WHAT YOU HAVE TO DO: Only the stretch of the listing below that runs from the line with "Given: Click the CRLF line ending indicator" through the line with "Instruction: Open the" is to be printed, exactly and with both ends.

MATERIAL FOR THIS TASK:
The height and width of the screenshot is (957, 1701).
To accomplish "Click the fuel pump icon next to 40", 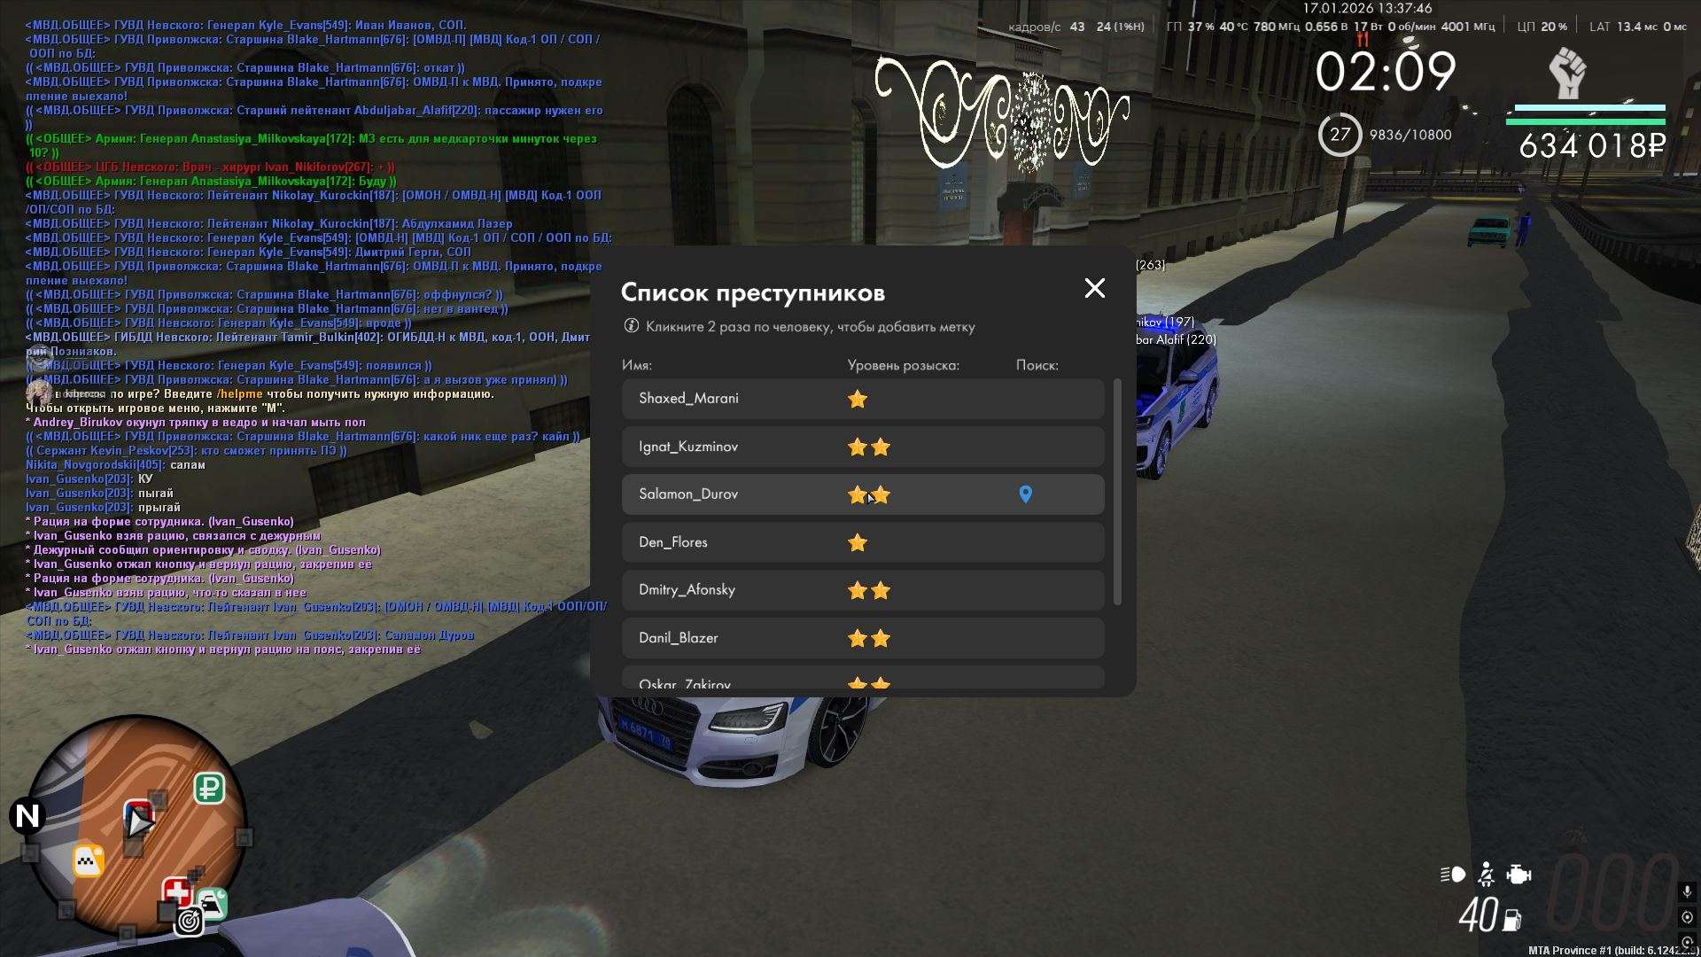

---

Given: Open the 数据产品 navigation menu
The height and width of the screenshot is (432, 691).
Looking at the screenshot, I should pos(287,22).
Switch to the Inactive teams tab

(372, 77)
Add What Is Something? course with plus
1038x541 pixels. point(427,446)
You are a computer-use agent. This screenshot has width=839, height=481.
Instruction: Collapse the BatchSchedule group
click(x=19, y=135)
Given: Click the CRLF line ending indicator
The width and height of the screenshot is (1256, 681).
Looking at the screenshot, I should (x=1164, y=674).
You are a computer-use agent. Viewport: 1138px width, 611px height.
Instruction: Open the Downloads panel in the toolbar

--

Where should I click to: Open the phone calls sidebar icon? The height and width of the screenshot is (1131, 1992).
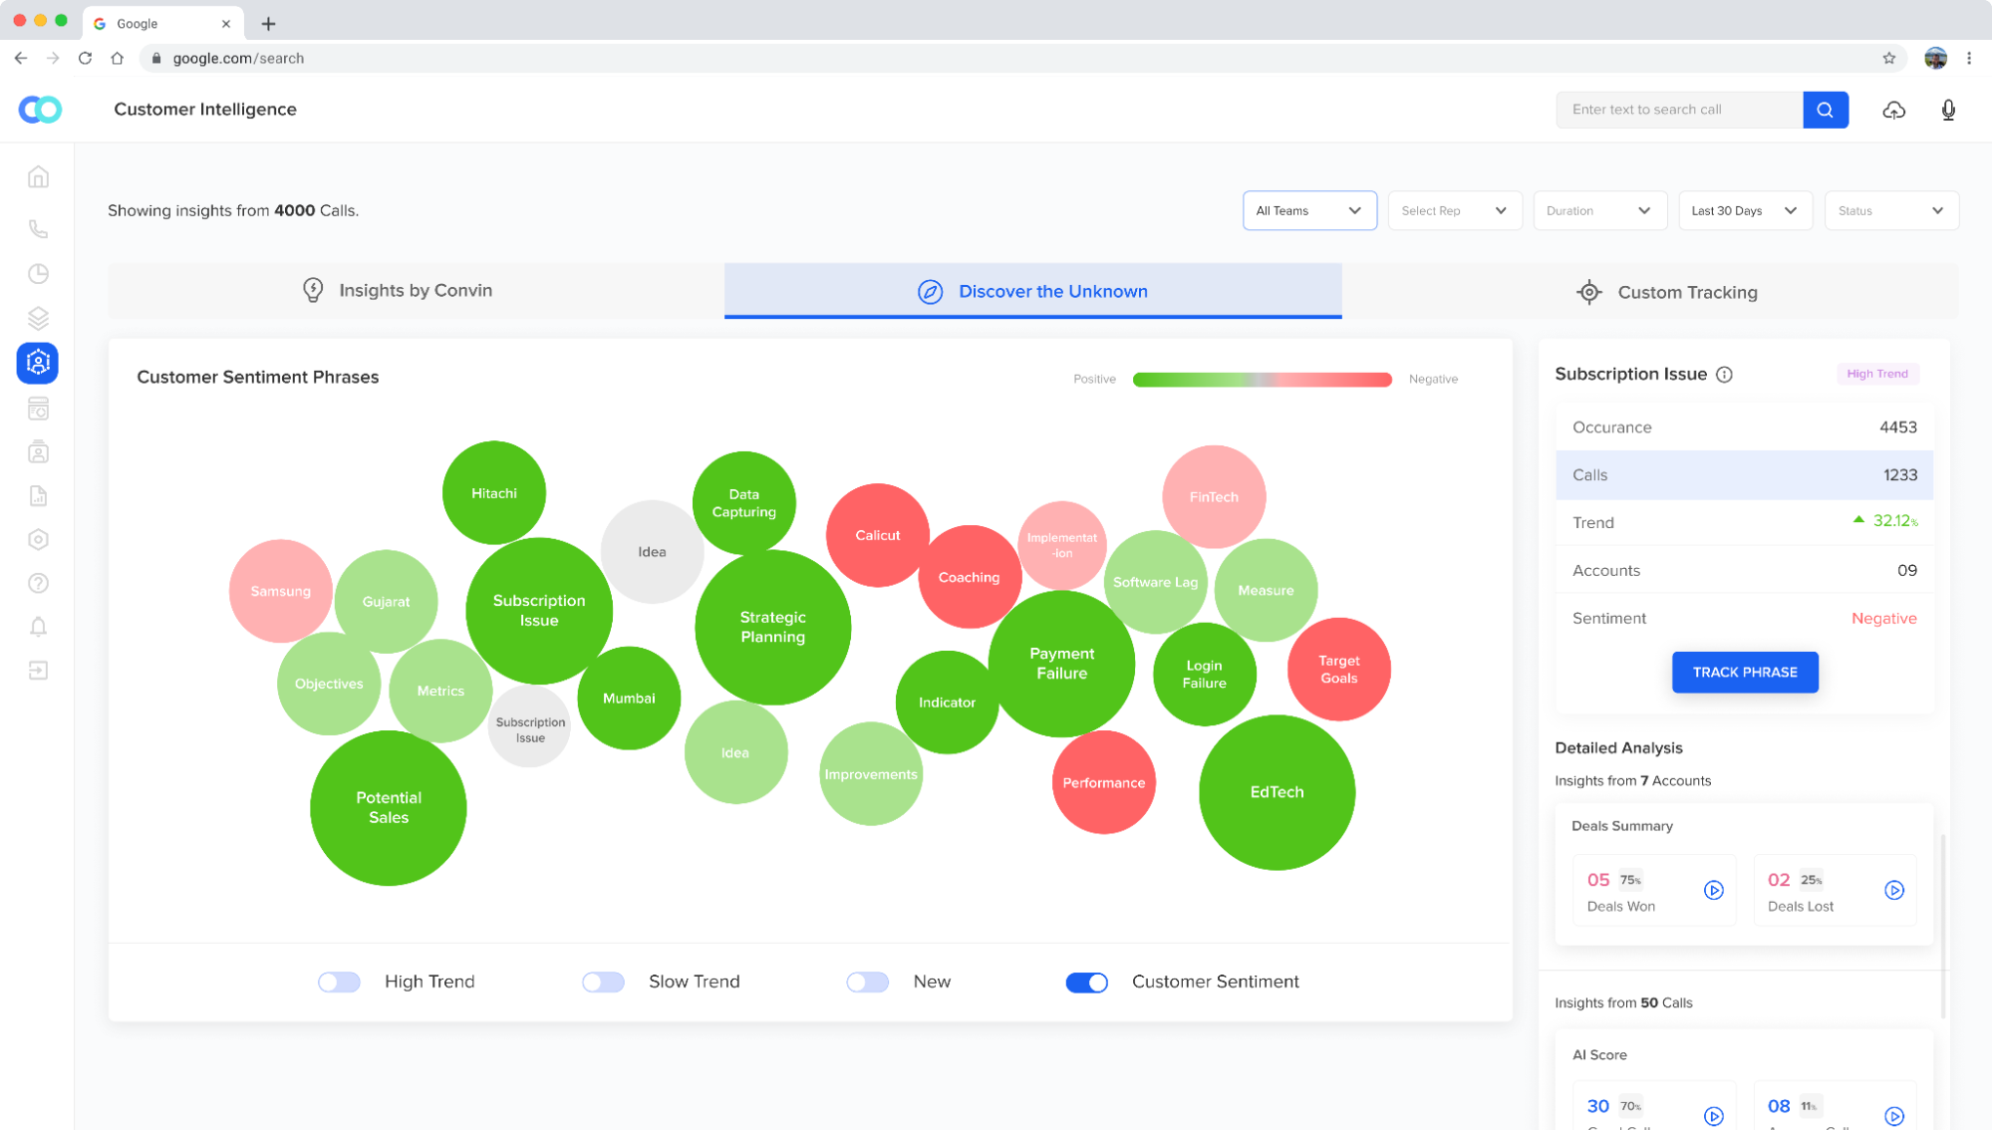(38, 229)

OUTPUT FOR THIS TASK:
Given: Click the CRLF line ending indicator
The width and height of the screenshot is (1256, 681).
Looking at the screenshot, I should (x=1164, y=674).
You are a computer-use agent. Viewport: 1138px width, 611px height.
Instruction: Open the Downloads panel in the toolbar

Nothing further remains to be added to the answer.